Pressespiegel

Ein Künstlerpaar zwischen den Weltkriegen – Umfangreiche Werkschau des Wiesbadener Bildhauers Arnold Hensler und der Fotografin Annie Hensler-Möring

Montag, 12. Februar 2018

Wiesbadener Kurier


Wiesbadener Kurier Kultur 12.02.2018
Von Andrea Zisler    
                                                                         

WIESBADEN. „Wir sind sehr stolz über die großzügige
Schenkung der Werke des Künstlerpaares.“ So kommentiert Felicitas
Reusch, die Vorsitzende des Vereins Kunstarche, die umfangreiche
Nachlass-Schenkung aus dem Hause der Familie Keutner (Köln), den
Nachfahren von Paula Keutner, der Schwester des Bildhauers. 

Der Bildhauer und gebürtige Wiesbadener Arnold
Hensler (1891-1935) konzentriete sich in seinem Schaffen auf
Bauplastiken und Denkmäler. Wer kennt nicht die Quellnymphe in den
Wiesbadener Reisinger Brunnnenanlagen ( Einweihung 1932 )?

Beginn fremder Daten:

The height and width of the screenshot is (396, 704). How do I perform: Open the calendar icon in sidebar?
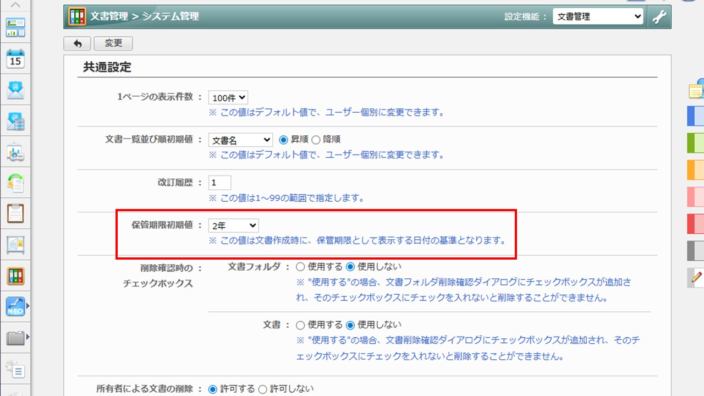[15, 58]
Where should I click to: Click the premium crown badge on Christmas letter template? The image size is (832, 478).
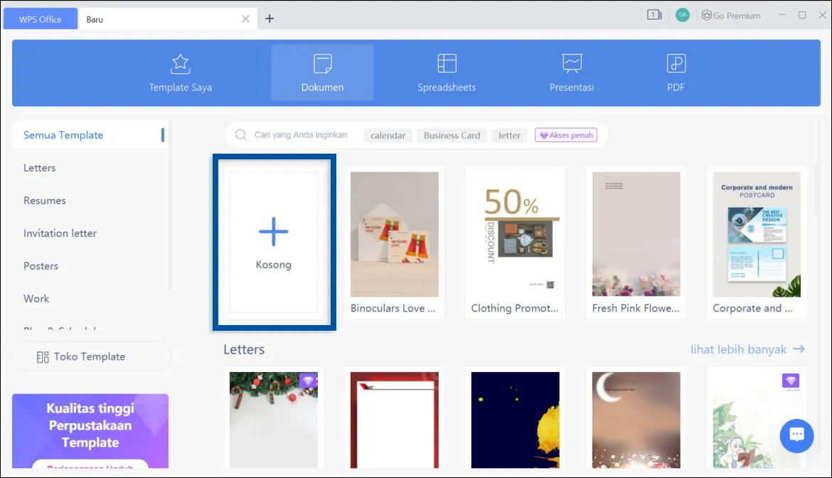[x=307, y=381]
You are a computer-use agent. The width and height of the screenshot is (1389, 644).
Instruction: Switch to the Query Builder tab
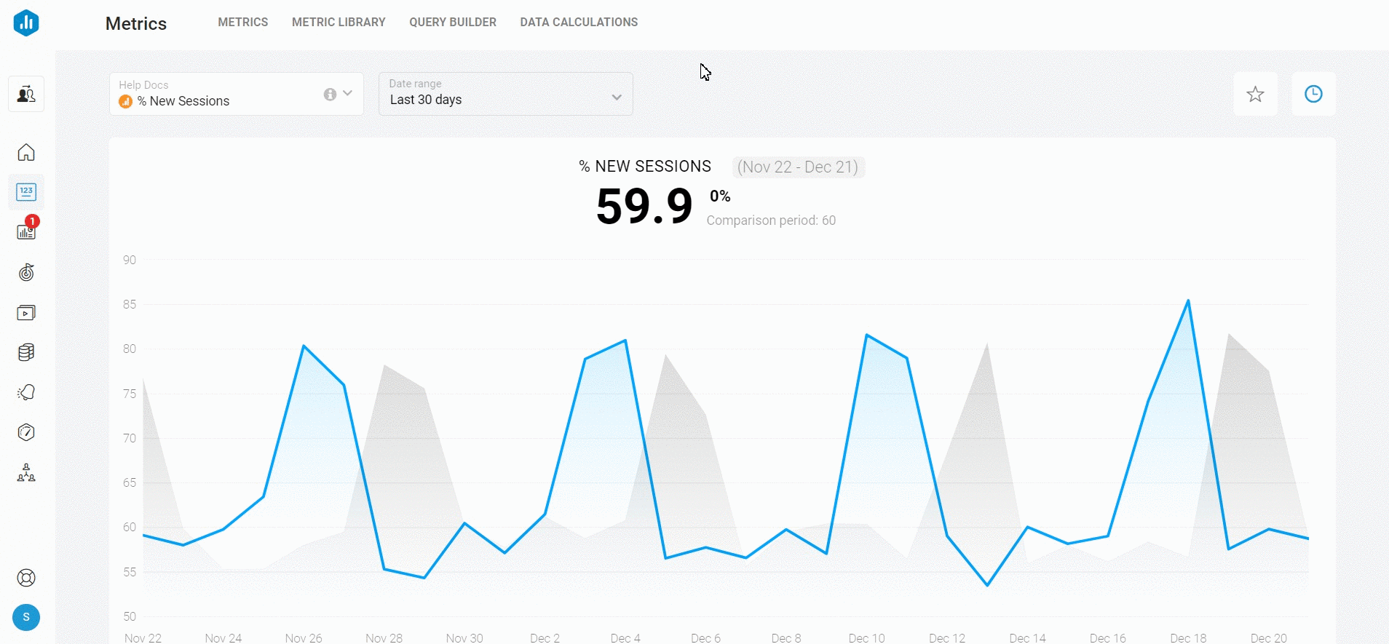tap(452, 22)
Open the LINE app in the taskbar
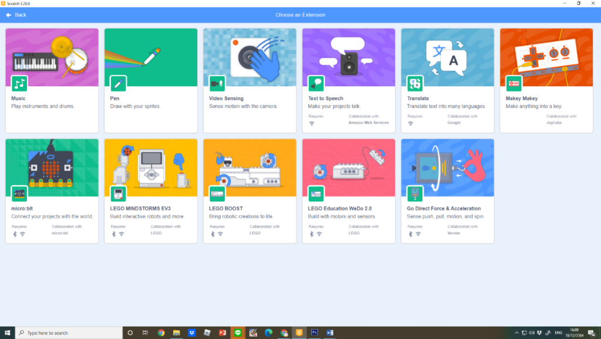The height and width of the screenshot is (339, 601). point(238,333)
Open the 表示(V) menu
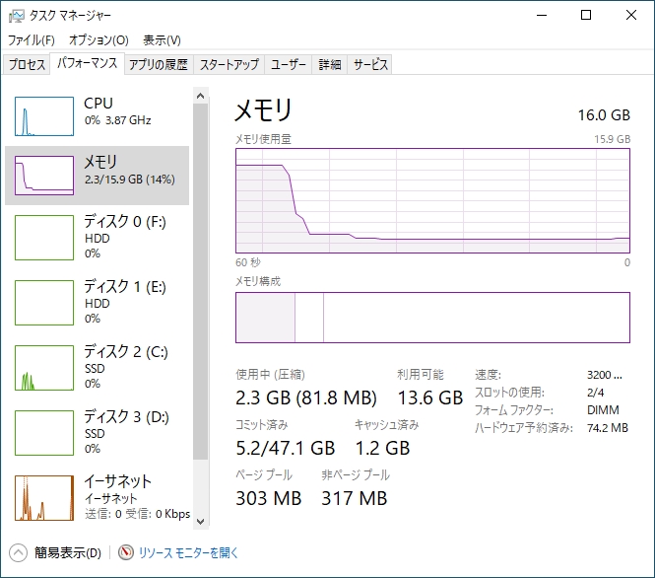This screenshot has width=655, height=578. (x=162, y=40)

Die massive
Skulptur aus Lahnmarmor kniet majestätisch im Fontänenbecken in der
städtischen Grünanlage. Deutlich passender zu ihrer kraftvollen,
wuchtig-kollossal anmutendeden Gestalt trägt sie auch den Titel „Die
Wasserschöpferin“.

Neben einer großformatigen Fotografie von Patrick
Bäumel (2017) befindet sich unter den Exponaten auch ein
souvenierähnliches, kleines Modell der Plastik. Die komplentativ-anmutig
Badende gehört zu den reifen Werken des Künstlers. Stilistisch ist die
Figur der neuen Sachlichkeit zuzuordnen, ihr Erscheinungsbild orientiert
sich an ostasiatischen Vorbildern. Gemeinsam mit seinen Freunden und
Kollegen, dem Gartenarchitekten Friedrich Wilhelm Hirsch und dem
Archiktekten Edmund Fabry,      gelang es Hensler, ein
interdisziplinäres Gesamtkunstwerk aus Gartenanlage, Brunnen und
Skulptur zu schaffen, welches die Landeshauptstadt und den Kurort mit
seinen warmen Heilquellen trefflich repräsentiert. Als Aufgabe der
Gemeinden galt es am Ende des Ersten Weltkrieges, die Gefallenen zu
ehren und Witwen und Waisen zu versorgen. In diesem Kontext wurden
Hensler zahlreiche Aufträge für Kriegsdenkmäler zuteil. Welch
feinfühlige Ader der Bildhauer hatte, zeigt die trauernde Figurengruppe
„Trauernde Mutter mit Kind“ im Zentrum des Kriegerehrenmals auf dem
Dotzheimer Ehrenfriedhof. Die beim Betrachter Empathie herrvorrufende
Plastik lehnt sich an das religiöse Motiv der Maria mit Kind an und
transferiert es in die Gegenwart. Es zeigt das klassische familiäre
Familienbild nach Kriegsende: eine trauernde Witwe mit ihrem verwaisten
Kind.          

Persönliche Einblicke in das Leben des Künstlerpaars bieten die
fotografischen Dokumentationen seiner Frau Annie Hensler-Möring. Sie
erfuhr ihre künstlerische Grundausbildung an der Berliner Reiman-Schule
für Kunst und Kunstgewerbe. Aus dieser Zeit zeigt die Schau zahlreiche
aufwendig restaurierte Entwürfe von Werbeplakaten. Nachfolgend studierte
sie an der Hamburger Landeskunstschule Fotografie. In Wiesbaden
eröffnete die vielseitige Künstlerin in der Victoriastraße 22, Ecke
Dante-Straße ein Fotoatelier. Zu ihren Kunden zählte hochrrangige
Prominenz. Persönlichkeiten aus Polotik, Kunst und Kultur präsentieren
sich auf ihren Bildnissen gerne in mondänem Habitus.